Waitaki Mayor Gary Kircher and councillors Colin Wollstein, Kelli Williams, Jim Thomson, Hana Halalele, and Jeremy Holding voted to confirm the council’s intent to sell, while councillors Melanie Tavendale, Jim Hopkins and Guy Percival voted against. Cr Bill Kingan was absent for the vote.

Friends of Oamaru Harbour co-ordinator Vicki Jayne said the group was "very disappointed" in the council’s dismissal of a strong public mandate for Forrester Heights to be a reserve.

"Not only were the views of a majority of submitters ignored, the many valid concerns raised during the consultation process were not even addressed," Ms Jayne said.

With any future sale agreement to be approved by a new group of councillors after the local body elections in October, "this is not the end of the matter", she said.

Council chief executive Alex Parmley said it was a "really tricky" decision for councillors, in terms of balancing the consultation feedback with the wider interests of the community.

Yesterday’s outcome did not lock the council into a sale — it enabled engagement with the market and assessment of costs, conditions and a potential return, Mr Parmley said.

"Clearly if the return that is likely to be achieved on the sale of the site isn’t sufficient, then it will need to be reconsidered as to whether this is the right time to sell that land or not," he said.

Cr Tavendale said her decision to vote against a sale came down to listening to the community.
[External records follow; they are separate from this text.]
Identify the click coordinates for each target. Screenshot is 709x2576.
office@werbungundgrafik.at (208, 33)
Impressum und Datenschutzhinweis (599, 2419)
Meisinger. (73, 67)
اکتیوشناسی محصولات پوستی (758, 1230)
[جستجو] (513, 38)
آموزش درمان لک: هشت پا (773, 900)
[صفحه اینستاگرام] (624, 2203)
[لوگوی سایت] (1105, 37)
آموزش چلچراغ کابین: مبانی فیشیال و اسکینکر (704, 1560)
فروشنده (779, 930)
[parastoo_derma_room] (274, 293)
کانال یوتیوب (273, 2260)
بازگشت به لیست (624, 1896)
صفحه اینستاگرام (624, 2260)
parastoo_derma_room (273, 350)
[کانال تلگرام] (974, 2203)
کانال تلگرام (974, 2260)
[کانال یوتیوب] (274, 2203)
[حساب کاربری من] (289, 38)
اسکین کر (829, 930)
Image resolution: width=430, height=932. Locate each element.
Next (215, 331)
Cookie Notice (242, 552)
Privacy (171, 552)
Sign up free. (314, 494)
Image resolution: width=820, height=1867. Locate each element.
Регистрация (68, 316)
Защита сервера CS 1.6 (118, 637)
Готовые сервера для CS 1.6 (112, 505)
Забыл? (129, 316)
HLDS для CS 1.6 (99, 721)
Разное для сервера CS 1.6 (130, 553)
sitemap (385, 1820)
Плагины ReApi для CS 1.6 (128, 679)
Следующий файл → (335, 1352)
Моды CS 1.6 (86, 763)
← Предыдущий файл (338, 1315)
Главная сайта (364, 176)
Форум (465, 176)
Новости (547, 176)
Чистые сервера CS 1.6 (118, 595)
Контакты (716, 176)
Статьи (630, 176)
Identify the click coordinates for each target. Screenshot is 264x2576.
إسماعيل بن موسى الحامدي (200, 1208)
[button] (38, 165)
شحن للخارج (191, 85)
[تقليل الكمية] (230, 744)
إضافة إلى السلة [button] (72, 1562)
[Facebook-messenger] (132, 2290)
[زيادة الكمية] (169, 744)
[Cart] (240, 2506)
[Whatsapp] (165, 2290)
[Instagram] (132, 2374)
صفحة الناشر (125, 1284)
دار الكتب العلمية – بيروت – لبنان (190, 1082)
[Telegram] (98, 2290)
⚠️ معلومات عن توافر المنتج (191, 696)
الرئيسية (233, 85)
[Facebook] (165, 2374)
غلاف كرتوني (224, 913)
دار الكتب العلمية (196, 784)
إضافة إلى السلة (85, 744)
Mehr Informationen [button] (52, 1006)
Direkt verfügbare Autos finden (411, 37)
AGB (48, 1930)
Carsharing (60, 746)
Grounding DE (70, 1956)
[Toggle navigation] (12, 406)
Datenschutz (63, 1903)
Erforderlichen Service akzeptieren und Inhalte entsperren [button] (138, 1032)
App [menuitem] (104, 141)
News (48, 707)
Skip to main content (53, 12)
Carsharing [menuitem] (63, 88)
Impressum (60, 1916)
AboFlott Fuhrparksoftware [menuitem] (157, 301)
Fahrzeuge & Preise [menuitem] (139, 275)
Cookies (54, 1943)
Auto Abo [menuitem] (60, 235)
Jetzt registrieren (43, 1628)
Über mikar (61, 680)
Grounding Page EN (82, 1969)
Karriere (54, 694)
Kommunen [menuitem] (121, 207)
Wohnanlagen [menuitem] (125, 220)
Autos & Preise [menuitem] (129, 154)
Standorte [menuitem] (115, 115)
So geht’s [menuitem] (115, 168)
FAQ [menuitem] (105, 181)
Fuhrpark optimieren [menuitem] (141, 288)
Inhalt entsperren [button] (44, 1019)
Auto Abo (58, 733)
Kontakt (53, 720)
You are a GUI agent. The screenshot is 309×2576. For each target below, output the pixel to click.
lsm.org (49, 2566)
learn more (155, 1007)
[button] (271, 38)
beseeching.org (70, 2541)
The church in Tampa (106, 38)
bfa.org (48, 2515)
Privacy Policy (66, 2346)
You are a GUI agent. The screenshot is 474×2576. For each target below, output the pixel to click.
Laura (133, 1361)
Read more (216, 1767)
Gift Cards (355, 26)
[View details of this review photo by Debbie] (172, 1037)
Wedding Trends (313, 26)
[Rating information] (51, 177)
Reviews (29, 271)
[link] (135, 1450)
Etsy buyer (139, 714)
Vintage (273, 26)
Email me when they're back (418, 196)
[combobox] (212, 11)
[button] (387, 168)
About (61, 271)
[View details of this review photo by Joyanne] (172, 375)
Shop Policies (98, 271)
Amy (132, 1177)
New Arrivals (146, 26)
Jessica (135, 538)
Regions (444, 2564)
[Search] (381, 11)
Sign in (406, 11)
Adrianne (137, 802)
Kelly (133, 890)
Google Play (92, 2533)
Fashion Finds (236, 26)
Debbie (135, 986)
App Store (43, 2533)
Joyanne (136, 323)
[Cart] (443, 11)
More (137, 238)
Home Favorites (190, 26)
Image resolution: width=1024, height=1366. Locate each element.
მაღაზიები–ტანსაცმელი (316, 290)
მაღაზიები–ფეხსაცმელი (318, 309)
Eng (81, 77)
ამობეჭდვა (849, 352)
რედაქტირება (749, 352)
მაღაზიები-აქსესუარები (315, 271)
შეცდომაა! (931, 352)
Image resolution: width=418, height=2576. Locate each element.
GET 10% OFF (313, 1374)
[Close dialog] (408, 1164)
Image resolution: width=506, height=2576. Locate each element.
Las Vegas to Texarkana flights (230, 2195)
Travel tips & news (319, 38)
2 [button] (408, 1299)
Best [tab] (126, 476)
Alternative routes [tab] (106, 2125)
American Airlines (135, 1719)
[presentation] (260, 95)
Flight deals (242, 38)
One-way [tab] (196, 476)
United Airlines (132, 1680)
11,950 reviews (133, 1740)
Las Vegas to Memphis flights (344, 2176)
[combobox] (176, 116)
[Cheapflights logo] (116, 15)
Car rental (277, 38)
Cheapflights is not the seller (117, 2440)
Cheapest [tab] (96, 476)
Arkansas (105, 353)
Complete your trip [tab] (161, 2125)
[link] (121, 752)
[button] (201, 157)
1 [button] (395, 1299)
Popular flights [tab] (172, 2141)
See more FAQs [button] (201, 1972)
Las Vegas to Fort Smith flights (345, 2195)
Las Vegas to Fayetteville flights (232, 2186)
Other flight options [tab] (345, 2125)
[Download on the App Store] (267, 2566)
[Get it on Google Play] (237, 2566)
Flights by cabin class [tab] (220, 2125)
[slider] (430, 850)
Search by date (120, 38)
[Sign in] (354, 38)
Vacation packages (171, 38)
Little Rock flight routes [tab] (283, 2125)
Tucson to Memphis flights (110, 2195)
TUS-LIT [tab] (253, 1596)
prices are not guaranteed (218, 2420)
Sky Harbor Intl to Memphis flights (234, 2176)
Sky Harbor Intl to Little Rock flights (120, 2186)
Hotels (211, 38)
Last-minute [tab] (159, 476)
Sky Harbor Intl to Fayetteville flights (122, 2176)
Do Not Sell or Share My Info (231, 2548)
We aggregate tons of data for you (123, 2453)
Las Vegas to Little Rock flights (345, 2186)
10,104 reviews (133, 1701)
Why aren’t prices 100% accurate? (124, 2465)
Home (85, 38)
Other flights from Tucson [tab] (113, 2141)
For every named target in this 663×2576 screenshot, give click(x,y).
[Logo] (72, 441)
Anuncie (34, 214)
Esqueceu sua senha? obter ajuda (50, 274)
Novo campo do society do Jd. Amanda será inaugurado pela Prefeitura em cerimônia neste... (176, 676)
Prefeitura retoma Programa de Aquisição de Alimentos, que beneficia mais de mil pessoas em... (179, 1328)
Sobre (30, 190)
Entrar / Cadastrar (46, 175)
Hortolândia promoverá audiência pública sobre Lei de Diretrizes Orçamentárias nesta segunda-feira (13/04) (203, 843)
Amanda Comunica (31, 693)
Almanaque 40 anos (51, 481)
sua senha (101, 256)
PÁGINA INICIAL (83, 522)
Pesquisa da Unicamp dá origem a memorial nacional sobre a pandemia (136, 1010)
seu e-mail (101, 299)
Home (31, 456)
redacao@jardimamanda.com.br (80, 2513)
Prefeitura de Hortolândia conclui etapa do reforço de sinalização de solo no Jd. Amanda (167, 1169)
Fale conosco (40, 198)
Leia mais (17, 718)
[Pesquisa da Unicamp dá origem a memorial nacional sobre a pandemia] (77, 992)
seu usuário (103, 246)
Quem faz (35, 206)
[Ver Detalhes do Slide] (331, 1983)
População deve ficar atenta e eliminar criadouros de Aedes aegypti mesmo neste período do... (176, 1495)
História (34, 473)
While she had "no real issue" with building on Forrester Heights, she did not believe a sale was going to give the council the financial return it had hoped for, and said "the angst and the pain for not listening to our community" would not be worth it.

Cr Hopkins believed the council’s consultation campaign had failed, and he supported Cr Tavendale’s position that councillors should listen to those who engaged in the consultation process — whether they believed the majority was right or wrong.

Cr Thomson said while he did not want to see any green spaces sacrificed, he voted to pursue the sale process so he could get all the information he needed, including the potential return for the council, to make a more informed decision.

Mr Kircher envisaged Forrester Heights becoming a "very green, biodiversity-friendly, neighbourhood", where buildings blended into the hillside, and where native plantings led on to the Cape Wanbrow reserve area.

He said the community’s input had helped inform decisions, and resulted in some "significant changes" to the recommendations, including the addition of appropriate covenants to protect the views from lookout point and the appearance of the site, he said.

"Some of you may feel like we haven’t listened; that is not the case. Listening is not the same as agreeing and today we’ve made a decision which we think is best," Mr Kircher said.